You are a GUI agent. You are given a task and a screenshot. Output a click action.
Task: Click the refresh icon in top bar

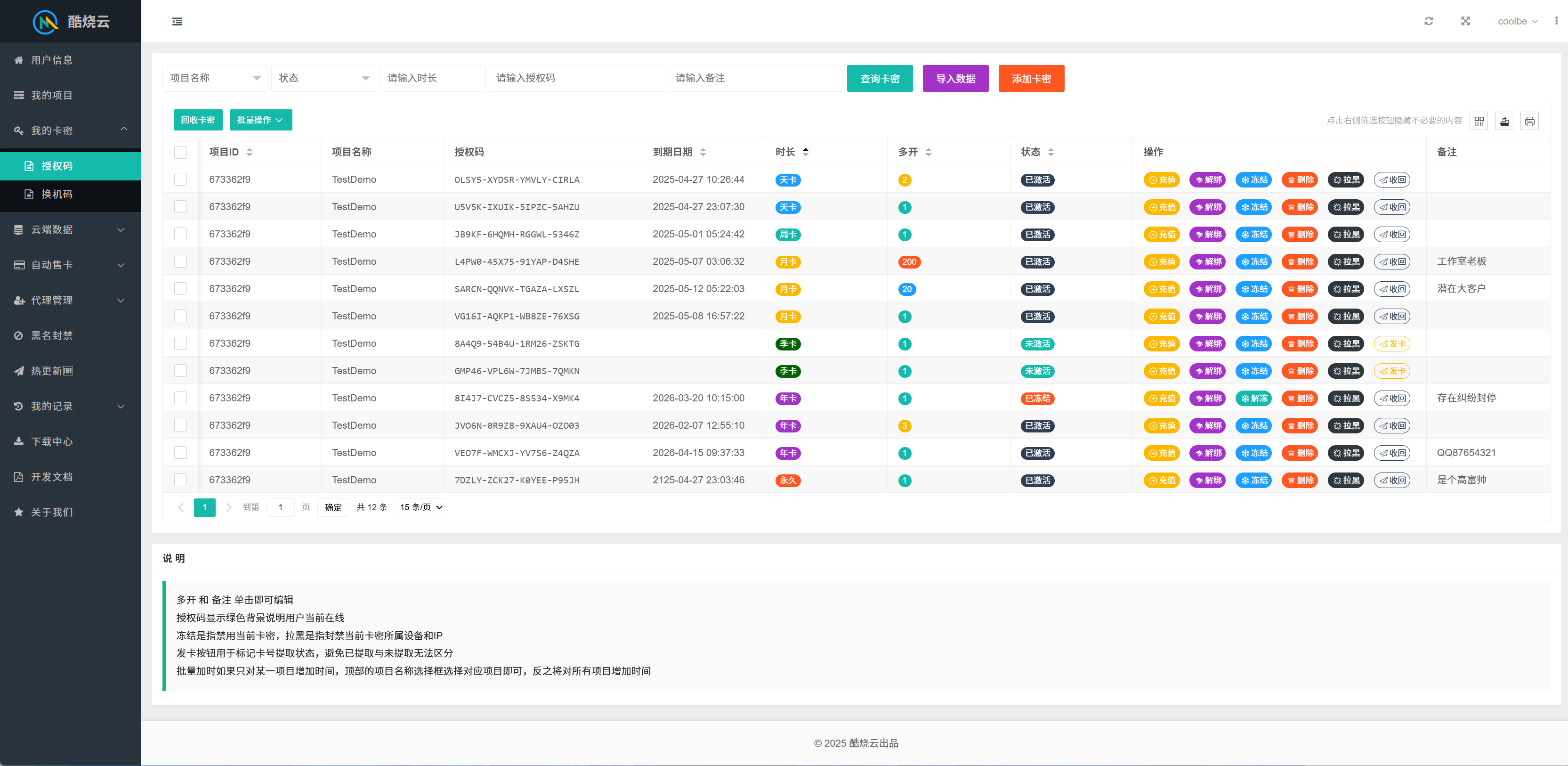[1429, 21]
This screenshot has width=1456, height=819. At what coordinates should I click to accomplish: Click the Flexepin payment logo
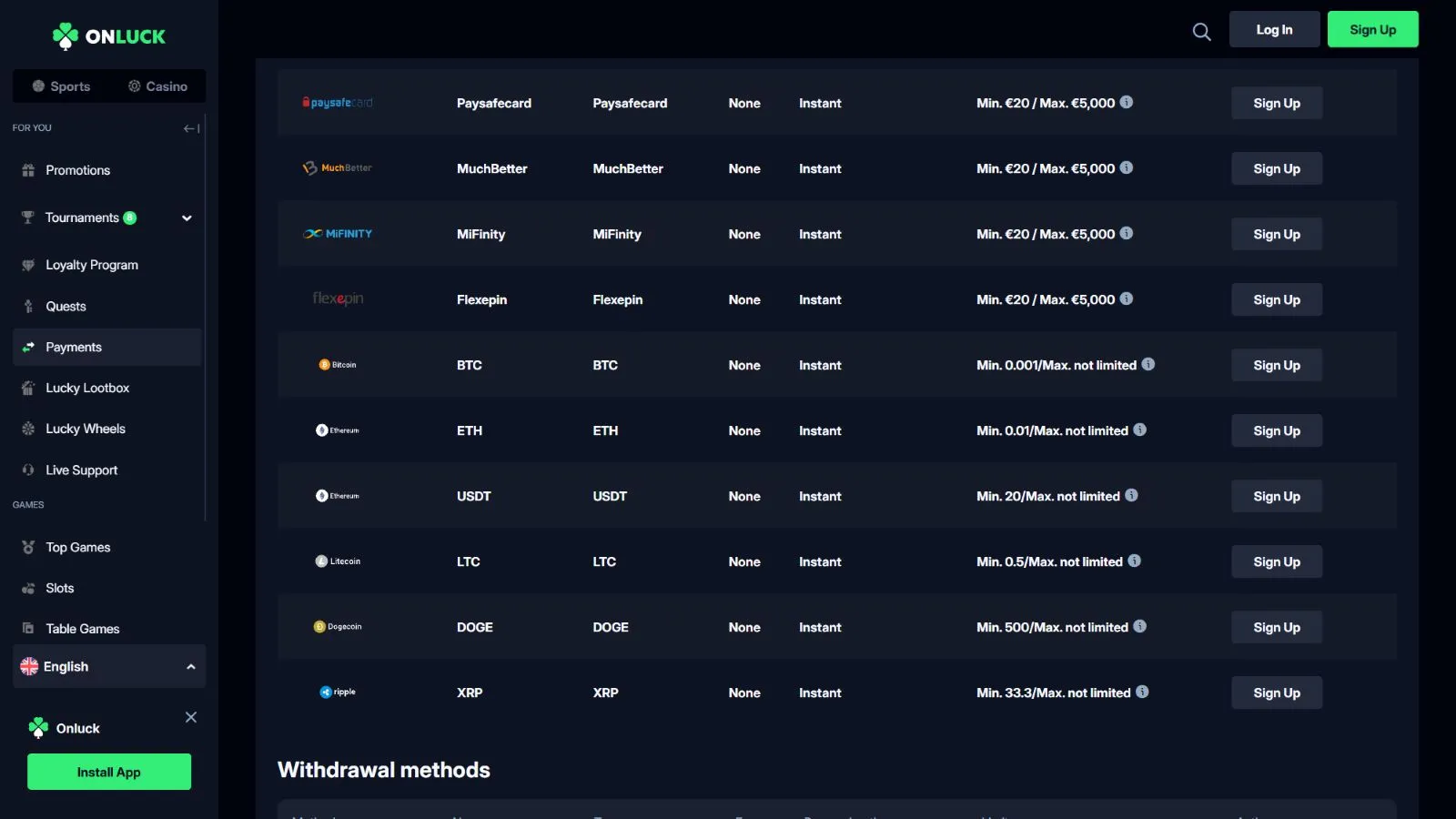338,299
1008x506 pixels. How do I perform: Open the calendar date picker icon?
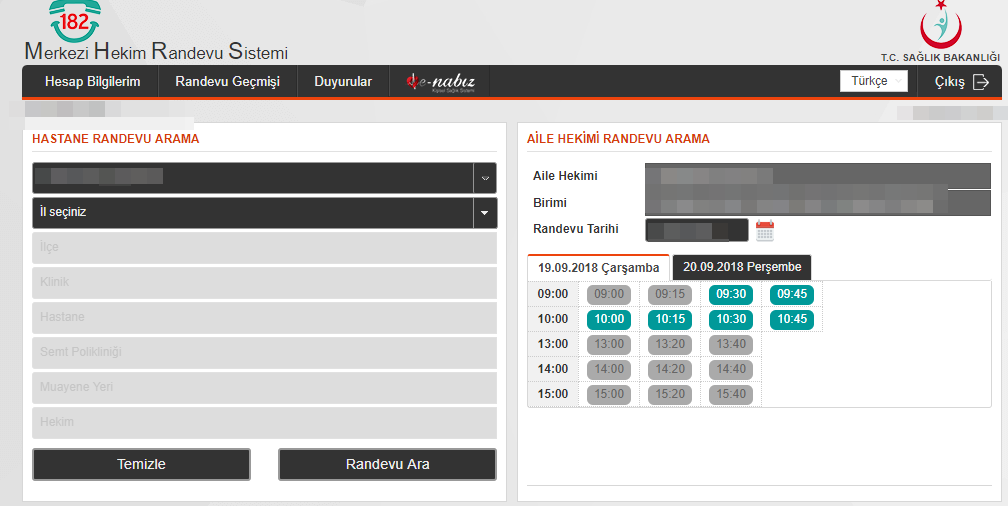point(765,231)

-*-*-

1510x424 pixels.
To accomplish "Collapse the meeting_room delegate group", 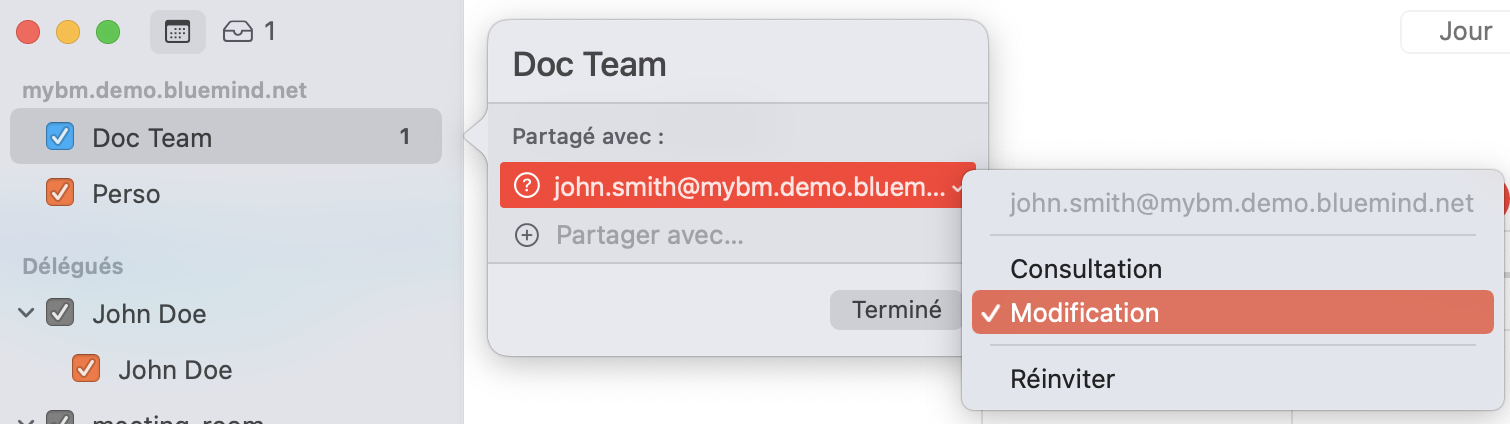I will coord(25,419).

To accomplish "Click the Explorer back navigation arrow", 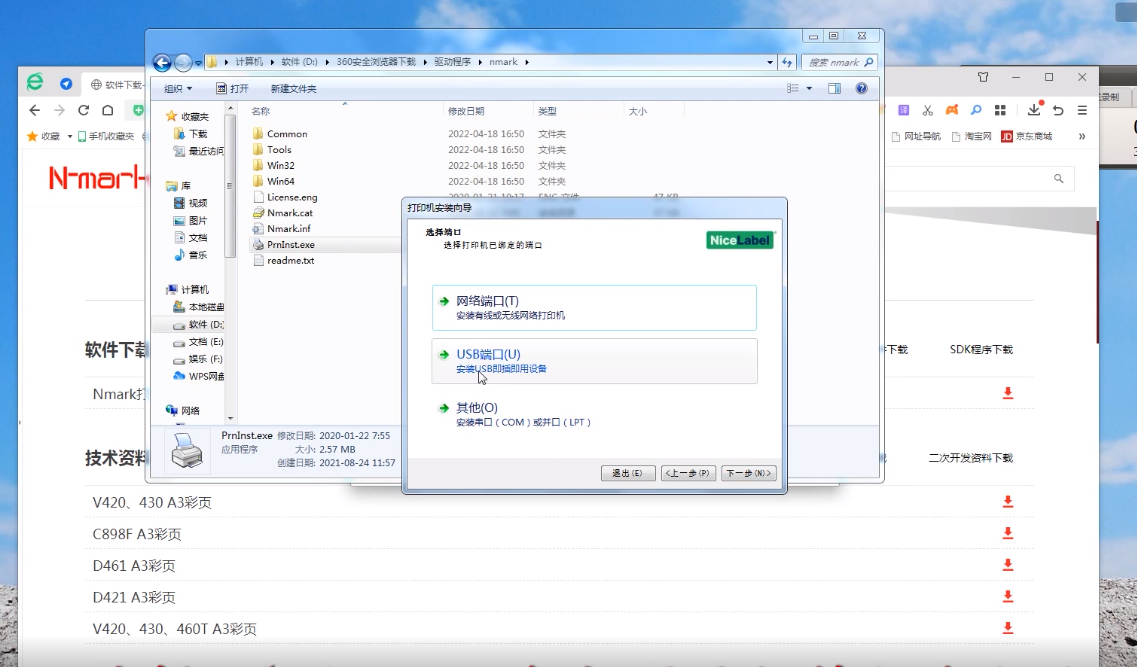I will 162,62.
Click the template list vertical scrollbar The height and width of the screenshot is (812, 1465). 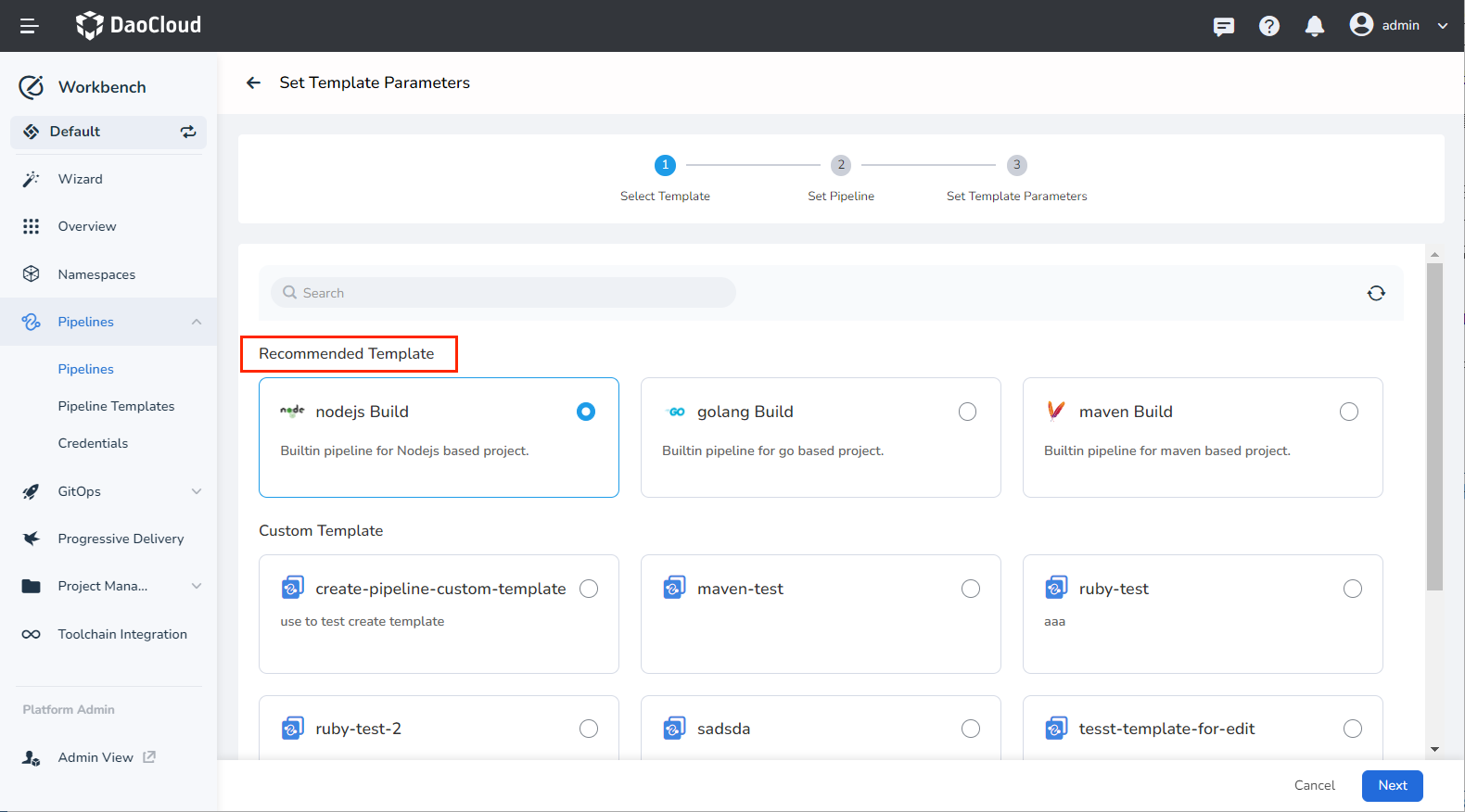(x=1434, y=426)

-*-*-

To do — Can you render everything from the line containing "This screenshot has" down to the line containing "point(765,231)" as a JSON list of strings, one string per line, with blank lines and the pictures left out?

Solution below —
[
  "This screenshot has width=1456, height=819. At what coordinates should I click to accomplish: Click the Flexepin payment logo",
  "338,299",
  "1008x506 pixels. How do I perform: Open the calendar date picker icon?",
  "point(765,231)"
]